## What is expected
What is needed is an exact copy of the lines in the listing below, from the one with "Given: Click the home icon in navigation bar" up to and including the one with "The width and", with no other lines.

## Source information
*****
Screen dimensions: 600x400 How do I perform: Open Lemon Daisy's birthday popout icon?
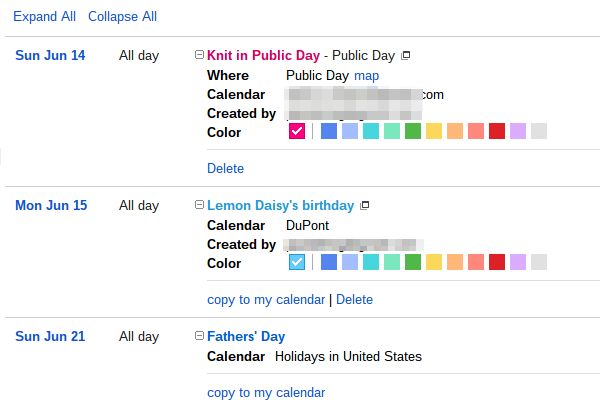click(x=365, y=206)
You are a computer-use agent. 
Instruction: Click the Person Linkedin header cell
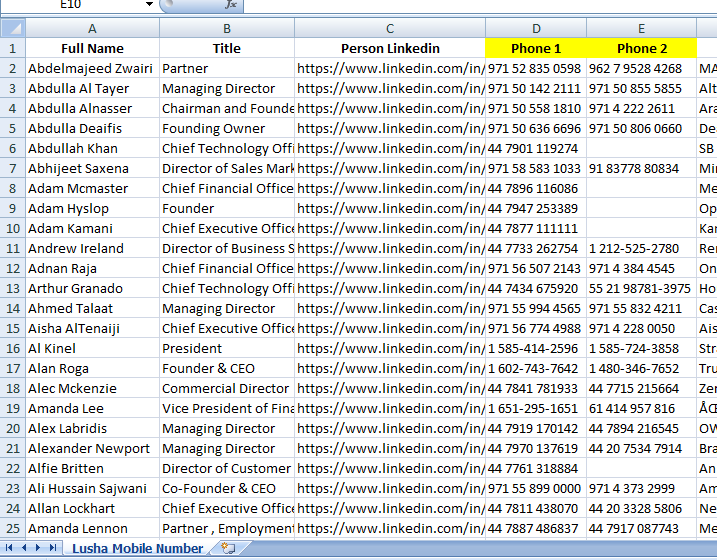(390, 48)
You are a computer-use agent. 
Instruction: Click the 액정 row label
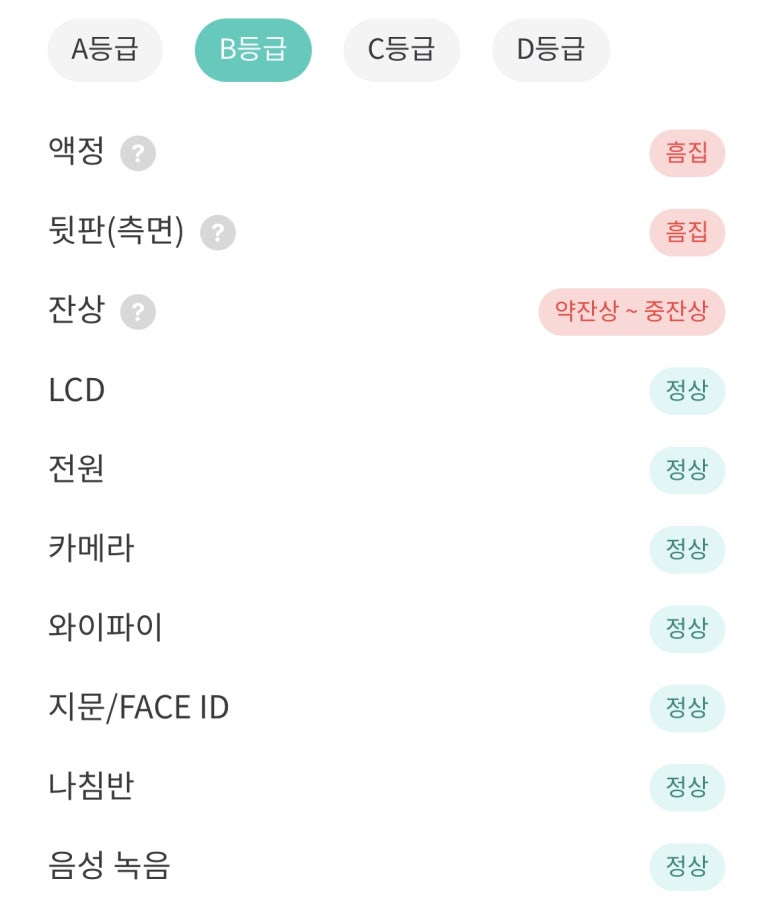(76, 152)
*****
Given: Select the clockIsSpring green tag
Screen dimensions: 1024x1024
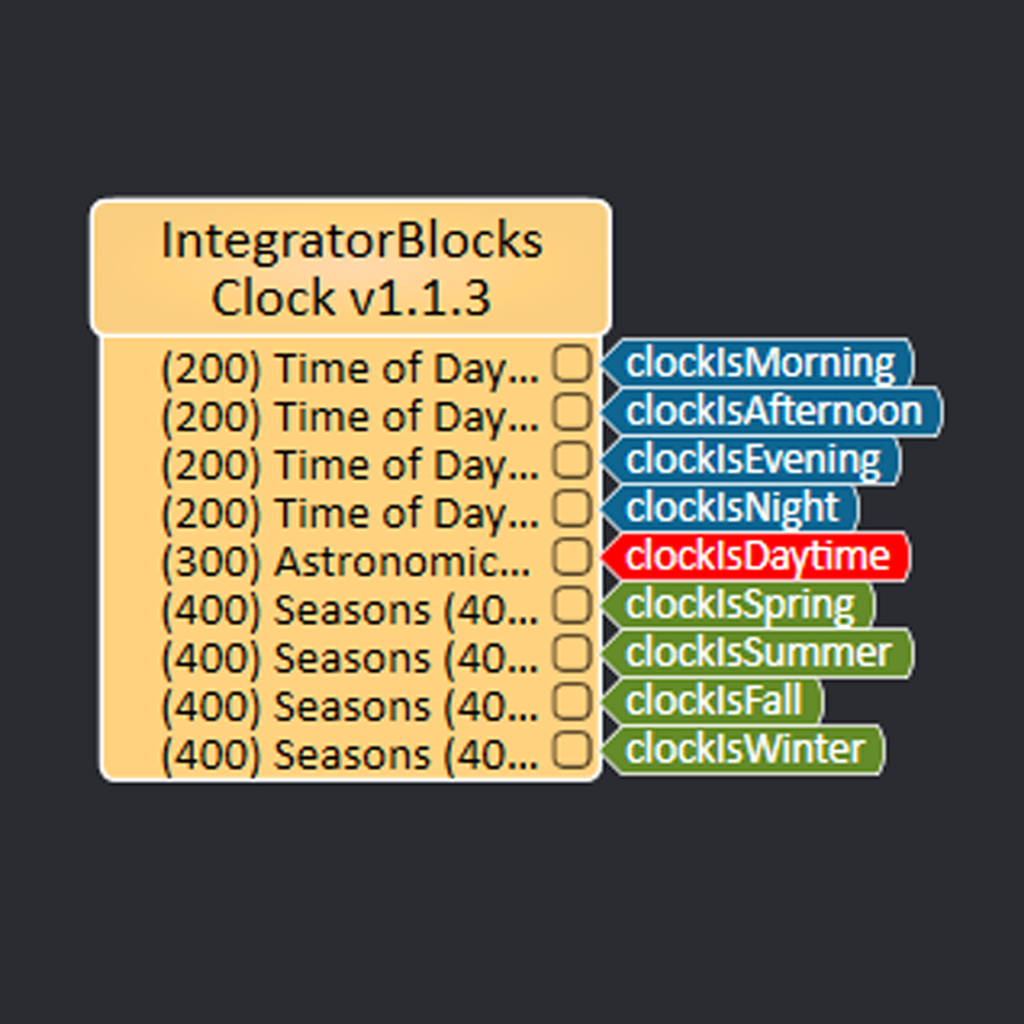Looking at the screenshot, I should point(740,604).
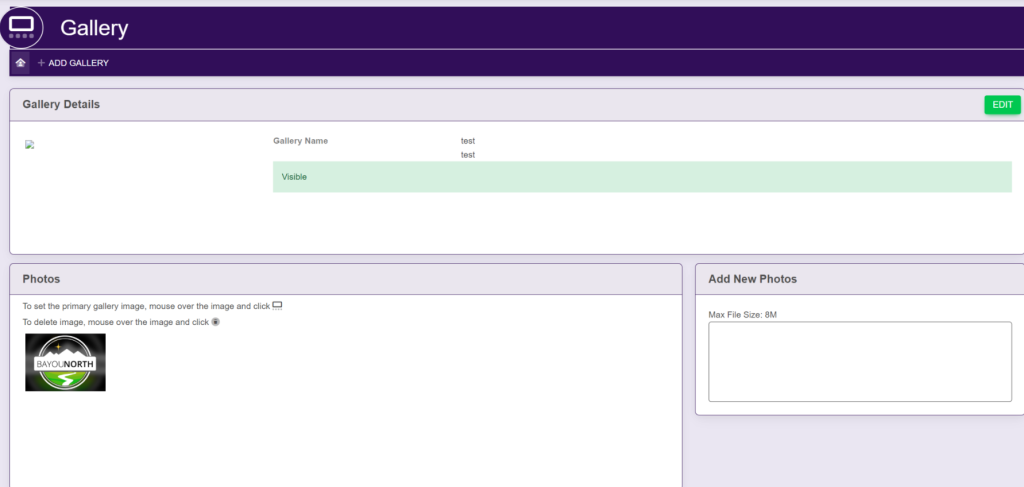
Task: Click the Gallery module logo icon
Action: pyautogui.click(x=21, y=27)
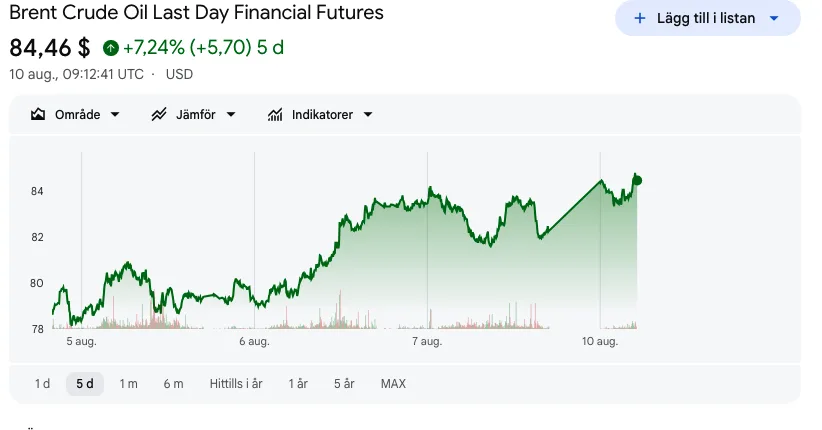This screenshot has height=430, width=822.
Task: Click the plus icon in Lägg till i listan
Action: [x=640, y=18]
*****
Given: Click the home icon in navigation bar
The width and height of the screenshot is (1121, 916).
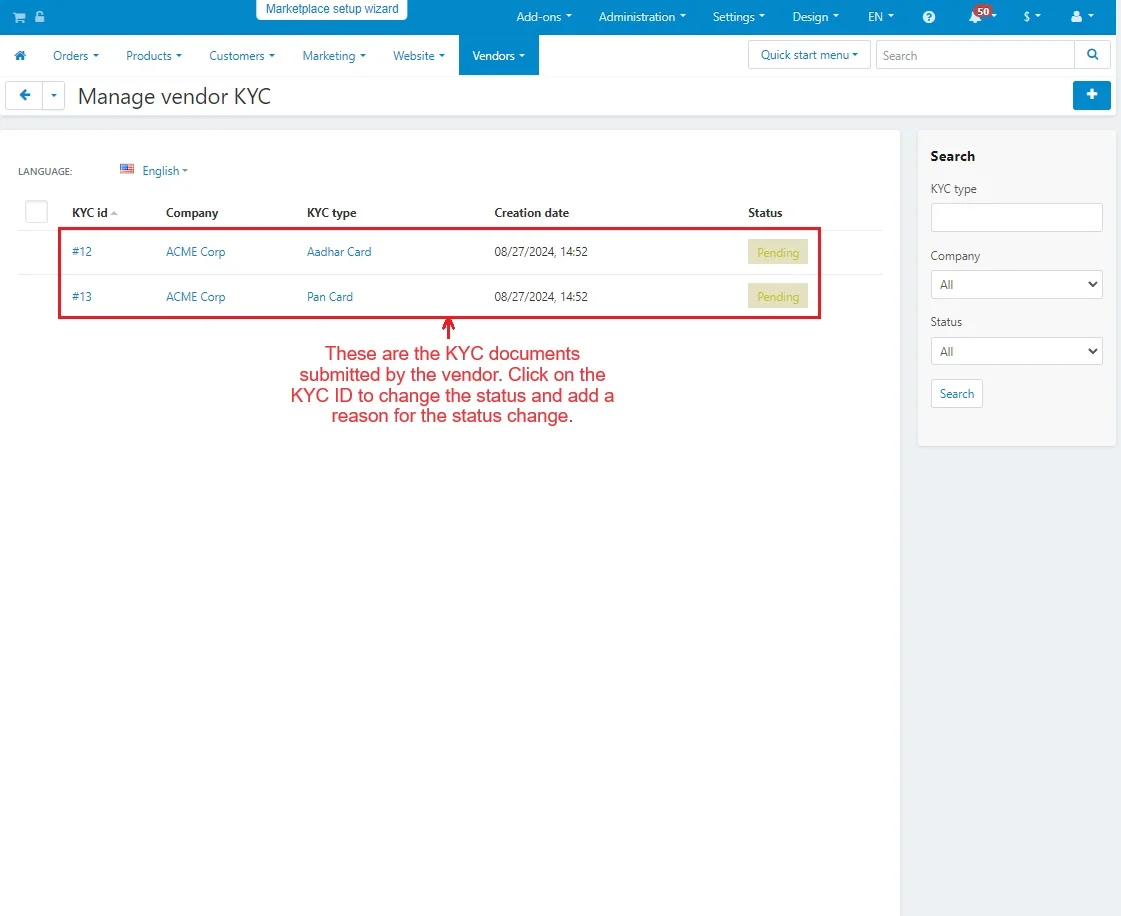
*****
## Response below
Given: Click the home icon in navigation bar
The width and height of the screenshot is (1121, 916).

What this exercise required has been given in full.